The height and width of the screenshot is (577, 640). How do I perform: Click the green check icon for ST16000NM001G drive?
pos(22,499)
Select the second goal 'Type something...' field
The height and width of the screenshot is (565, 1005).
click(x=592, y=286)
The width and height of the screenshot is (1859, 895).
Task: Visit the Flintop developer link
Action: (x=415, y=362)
#####
- _Instructions for the task_:
The entries above need to be transcribed with no differences at all.

- _Task response_:
The height and width of the screenshot is (577, 640). How do I perform: Click the green check icon for ST16000NM001G drive?
pos(22,499)
Select the second goal 'Type something...' field
The height and width of the screenshot is (565, 1005).
click(x=592, y=286)
The width and height of the screenshot is (1859, 895).
Task: Visit the Flintop developer link
Action: (x=415, y=362)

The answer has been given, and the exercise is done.